Brain-derived neurotrophic factor (BDNF), and full-length and truncated tyrosin kinase B receptor (TrkB) protein expression were examined by Western blotting and immunohistochemistry in the frontal cortex and hippocampus of individuals affected by long-lasting severe Alzheimer disease (AD) and age-matched controls. Since preliminary processing studies in the brains of rats have shown loss of immunoreactivity depending on the postmortem delay in tissue processing and on the type, duration, and temperature of the fixative solution, only human samples obtained up to 6 hours (h) after death for biochemical and morphological studies and fixed by immersion in 4% paraformaldehyde for 24 h for morphological studies were included in the present series. Decreased BDNF and full-length TrkB expression accompanied by increased truncated TrkB expression, as revealed by Western blotting, was observed in the frontal cortex of patients with AD. Immunohistochemistry disclosed reduced BDNF and full-length TrkB immunoreactivity in neurons. BDNF decrease was equally observed in tangle-bearing and non-tangle-bearing neurons, as revealed with double-labeling immunohistochemistry to BDNF and phosphorylated tau or phosphorylated neurofilament epitopes. Full-length TrkB immunoreactivity was largely decreased in tangle-bearing neurons, whereas only moderate decreases occurred in neurons with granulovacuolar degeneration. Strong BDNF immunoreactivity was observed in dystrophic neurites surrounding senile plaques, whereas strong TrkB expression occurred in reactive glial cells, including those surrounding senile plaques.
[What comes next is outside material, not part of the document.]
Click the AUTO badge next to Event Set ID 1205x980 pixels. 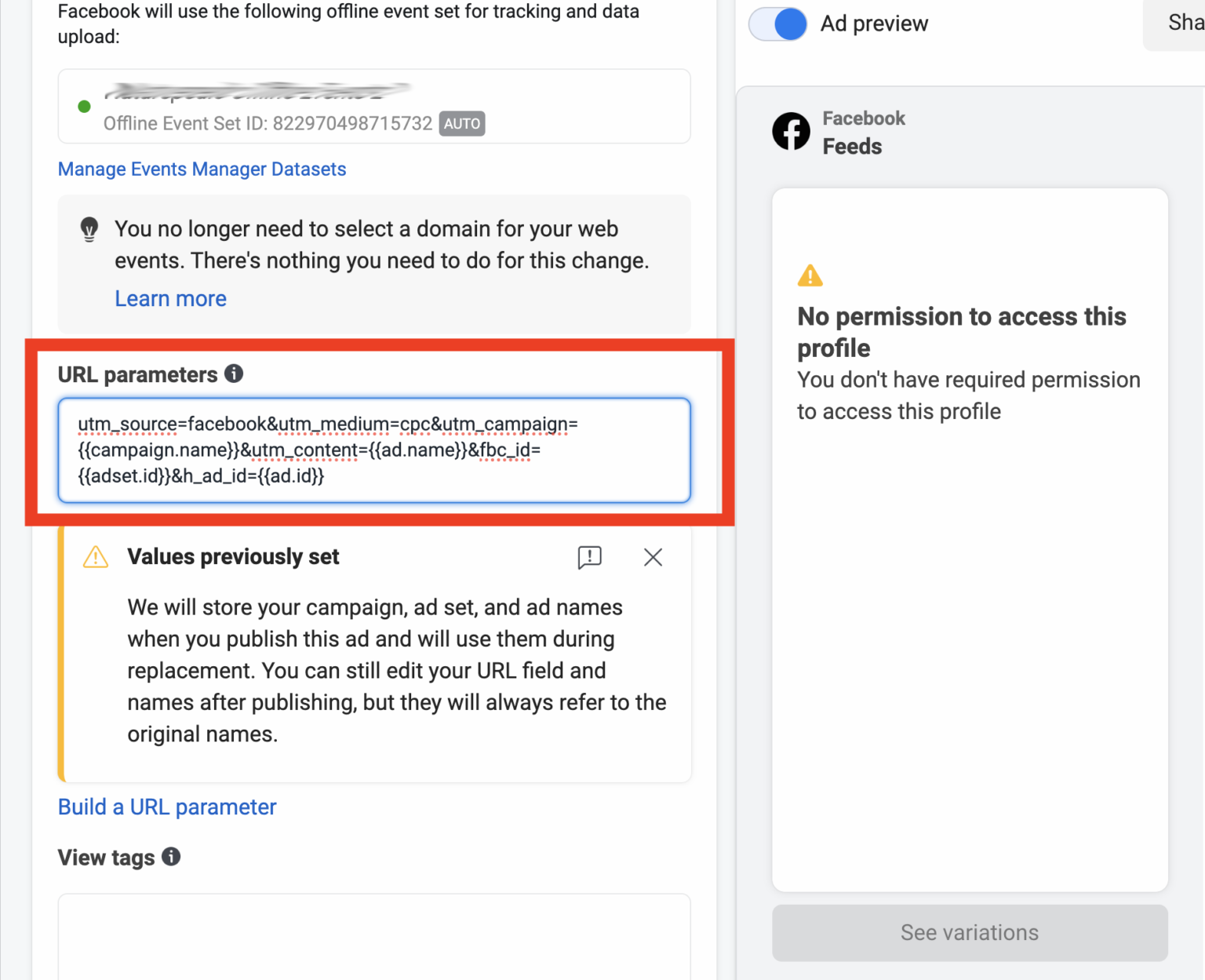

Finally, truncated TrkB immunoreactivity was observed in individual neurons and in reactive glial cells in the cerebral cortex and white matter in AD. These results show decay in the expression of BDNF and TrkB in AD neurons, accompanied by altered BDNF, and full-length and truncated TrkB expression in dystrophic neurites and reactive glial cells, respectively, in this disease. The present results demonstrate selective decline of the BDNF/TrkB neurotrophic signaling pathway in the frontal cortex and hippocampus in AD and provide supplemental data that may be relevant in discussing the suitability of the use of BDNF as a therapeutic agent in patients with AD.